The five year pilot program is set to expire in October and as yet there has been no announcement to renew it.

The Irish Embassy, however, has confirmed negotiations are underway.

“Discussions between the Embassy and the U.S. State Department are currently underway with a view to ensuring that suitable arrangements are put in place for continuation of the Program beyond October,” they said in a statement.

US sources say a new deal could be announced soon, and there are hopes that the plan could even be extended to two years if the US State Department agrees.

The graduate J-1 visa is different to the student one, which allows undergrads come to the US for summer-long working vacations.

The Irish government and the US State Department put the J-1 graduate visa together in 2009 after major efforts by the Irish side to make America more open.

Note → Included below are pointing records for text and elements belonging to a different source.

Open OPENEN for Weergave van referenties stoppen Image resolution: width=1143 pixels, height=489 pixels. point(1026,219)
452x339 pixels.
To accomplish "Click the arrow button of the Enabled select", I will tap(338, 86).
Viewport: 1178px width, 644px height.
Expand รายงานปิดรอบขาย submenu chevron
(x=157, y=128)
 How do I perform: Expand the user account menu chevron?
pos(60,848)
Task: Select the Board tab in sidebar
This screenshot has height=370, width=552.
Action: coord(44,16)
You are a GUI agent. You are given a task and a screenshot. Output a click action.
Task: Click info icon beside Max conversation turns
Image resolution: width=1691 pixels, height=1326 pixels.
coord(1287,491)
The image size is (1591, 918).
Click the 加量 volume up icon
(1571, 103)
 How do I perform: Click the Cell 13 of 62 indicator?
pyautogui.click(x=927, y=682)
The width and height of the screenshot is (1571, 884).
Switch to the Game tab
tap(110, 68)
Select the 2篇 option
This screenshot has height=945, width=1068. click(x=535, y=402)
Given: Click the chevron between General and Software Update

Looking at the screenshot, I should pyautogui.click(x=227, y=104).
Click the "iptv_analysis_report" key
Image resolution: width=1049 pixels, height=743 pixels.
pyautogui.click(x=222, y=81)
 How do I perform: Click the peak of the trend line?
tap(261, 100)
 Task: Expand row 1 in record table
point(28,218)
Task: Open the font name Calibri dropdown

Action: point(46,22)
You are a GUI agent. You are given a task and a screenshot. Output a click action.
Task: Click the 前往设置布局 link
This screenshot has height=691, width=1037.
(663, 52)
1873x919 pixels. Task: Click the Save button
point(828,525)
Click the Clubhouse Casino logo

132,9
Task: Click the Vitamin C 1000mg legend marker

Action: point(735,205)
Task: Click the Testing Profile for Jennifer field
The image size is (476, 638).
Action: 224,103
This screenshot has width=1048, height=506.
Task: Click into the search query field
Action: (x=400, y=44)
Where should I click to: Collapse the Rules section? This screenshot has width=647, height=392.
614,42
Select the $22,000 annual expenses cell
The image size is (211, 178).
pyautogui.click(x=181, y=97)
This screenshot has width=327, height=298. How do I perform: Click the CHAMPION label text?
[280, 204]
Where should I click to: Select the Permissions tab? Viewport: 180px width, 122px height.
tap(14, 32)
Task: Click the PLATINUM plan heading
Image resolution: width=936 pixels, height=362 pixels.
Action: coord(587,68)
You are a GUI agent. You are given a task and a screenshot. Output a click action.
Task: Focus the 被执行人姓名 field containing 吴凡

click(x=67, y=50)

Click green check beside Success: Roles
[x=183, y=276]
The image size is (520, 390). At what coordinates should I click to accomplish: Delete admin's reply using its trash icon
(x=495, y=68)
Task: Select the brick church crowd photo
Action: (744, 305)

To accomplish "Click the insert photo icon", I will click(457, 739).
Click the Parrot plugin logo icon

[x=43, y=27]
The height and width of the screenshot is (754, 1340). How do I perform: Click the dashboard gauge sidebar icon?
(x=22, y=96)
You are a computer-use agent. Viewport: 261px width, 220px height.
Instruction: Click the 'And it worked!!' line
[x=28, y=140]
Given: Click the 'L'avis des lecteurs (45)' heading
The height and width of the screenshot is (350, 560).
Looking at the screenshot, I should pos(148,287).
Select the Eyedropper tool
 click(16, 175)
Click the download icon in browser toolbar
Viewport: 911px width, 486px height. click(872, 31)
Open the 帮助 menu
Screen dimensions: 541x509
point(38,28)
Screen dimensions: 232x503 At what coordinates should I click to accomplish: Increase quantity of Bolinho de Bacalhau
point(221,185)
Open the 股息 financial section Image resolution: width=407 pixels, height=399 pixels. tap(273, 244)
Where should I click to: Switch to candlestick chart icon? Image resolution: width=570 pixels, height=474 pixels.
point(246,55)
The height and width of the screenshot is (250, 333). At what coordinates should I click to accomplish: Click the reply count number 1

It is a reciprocal arrangement.

To qualify, an applicant had to:

· Be a citizen of Ireland.

· Be a bona fide post-secondary college/university student (enrolled and participating) or a recent graduate.

· Provide proof of sufficient financial resources, prior to the issuance of a Form DS-2019, to support themselves throughout their exchange visitor program and for their return home.

However, the opportunity presented by the end of the program may be to extend it for a two-year period by having the student renew after one year for a further year.

Many students have been unable to get long term jobs because of the one-year limit, which many employers dislike.

A leading immigration expert told IrishCentral that the new visa, if it comes, could be turned to Ireland’s advantage. ”I see no reason why it could not be extended to two years if that were done in the right way,” he said.

The extension of the visa will likely be be one of the first issues new US ambassador-designate Kevin O’Malley will face when he arrives in Dublin.